Die Mehrkosten des simulierten Ausbaus der Kinderbetreuung in Österreich belaufen sich nach Maßgabe der Kostenschätzung auf etwas mehr als 1,6 Mrd. Euro. Dabei wird eine flächendeckende Ausweitung der Öffnungszeiten auf ein VIF-konformes Maß sowie eine Erhöhung der Betreuungsquote bei unter Dreijährigen auf das Niveau von Dänemark simuliert. Differenziert nach Teilszenarien belaufen sich die Mehrkosten der Betreuung von unter Dreijährigen auf etwa 1,3 Mrd. Euro. Die Mehrkosten der Ausweitung von Öffnungszeiten belaufen sich auf etwa 300 Mio. Euro. Demnach stellt sich das Teilszenario mit der Ausweitung der Kinderbetreuung für unter Dreijährige als das deutlich kostenintensivere der beiden Szenarien dar. Dies ist der kostenintensiveren Betreuungsstruktur bei Kleinkindern geschuldet, aber auch dem Umfang des Szenarios selbst.
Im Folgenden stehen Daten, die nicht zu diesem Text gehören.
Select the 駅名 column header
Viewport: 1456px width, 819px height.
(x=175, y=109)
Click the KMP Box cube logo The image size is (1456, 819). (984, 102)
Hier wird eine Ausweitung der Betreuungsquote der unter Dreijährigen von 27,6 % auf das Betreuungsniveau von Dänemark in Höhe von 67,7 % simuliert.
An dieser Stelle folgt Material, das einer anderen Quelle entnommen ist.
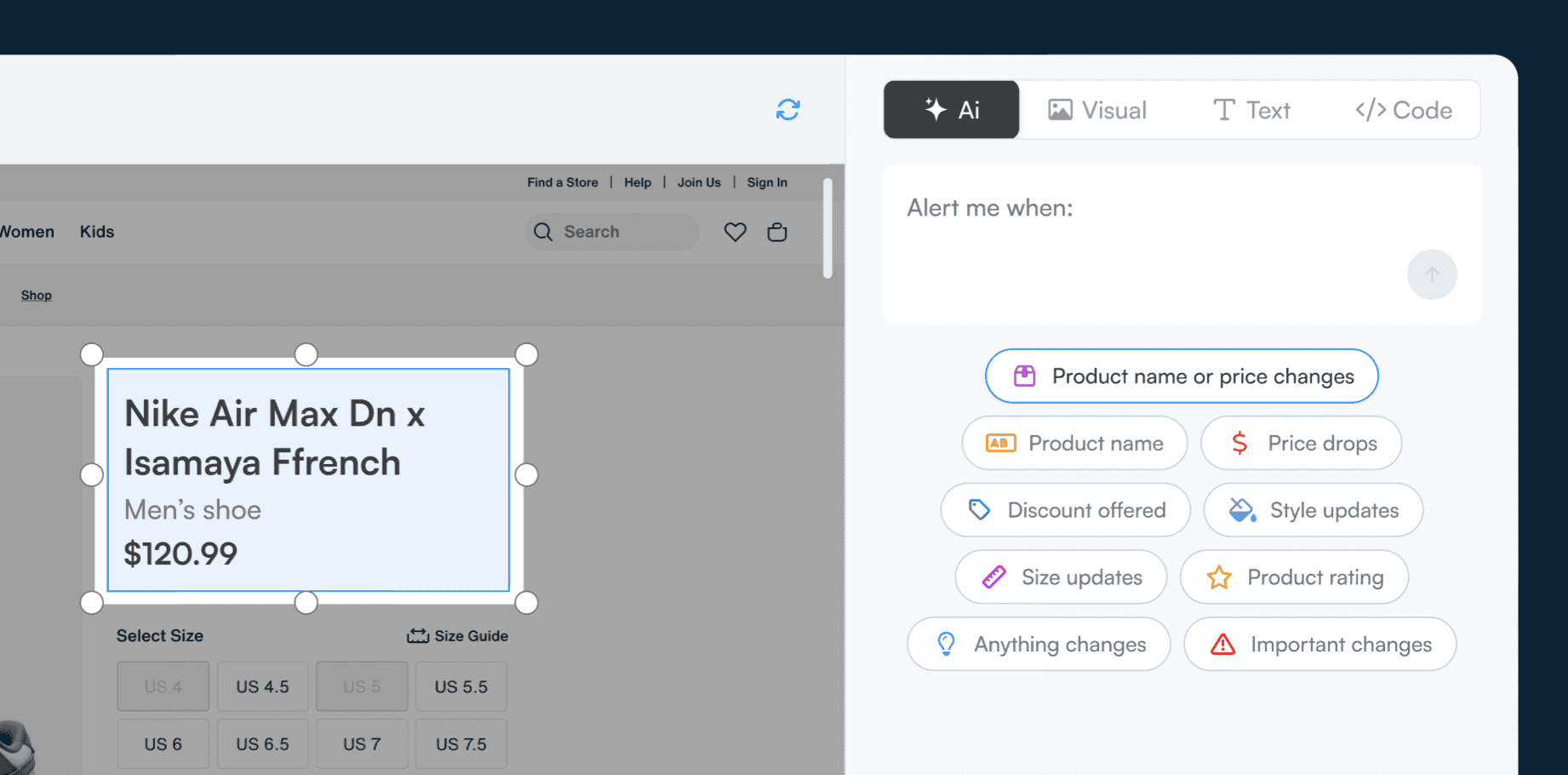Click the blue refresh icon
The width and height of the screenshot is (1568, 775).
(x=787, y=110)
Zum Vergleich: Die für die Kinderbetreuung maßgeblichen Barcelona-Ziele sehen für die Kleinkindbetreuung eine Quote von 33 % vor, liegen also deutlich unterhalb des dänischen Vergleichswerts.

Die Teilszenarien zum Ausbau von Kinderbetreuung wurden hier bewusst „ehrgeizig“ definiert und signalisieren eine substanzielle Ausweitung der Kinderbetreuung. Dabei zeigen die Ergebnisse des Performance-Indikators von EcoAustria zur Kinderbetreuung, dass Dänemark Vorreiter der institutionellen Kinderbetreuung in Europa ist. Dänemark belegt im Ranking Rang 1 unter den 27 EU-Mitgliedsstaaten plus Norwegen und der Schweiz.

Österreich liegt in diesem Ranking nur auf Rang 20. Dänemark weist damit unter den betrachteten Ländern das am weitesten ausgebaute Kinderbetreuungsmodell auf. Über beide Teilszenarien würden die Gesamtausgaben für Österreich nach dem simulierten Ausbau insgesamt etwa 4,5 Mrd. Euro oder 1,14 % des BIP ausmachen.

Zum Vergleich: Daten der OECD aus dem Jahr 2017 zufolge betrugen die öffentlichen Ausgaben für Elementarpädagogik und Kinderbetreuung in Dänemark 1,25 %.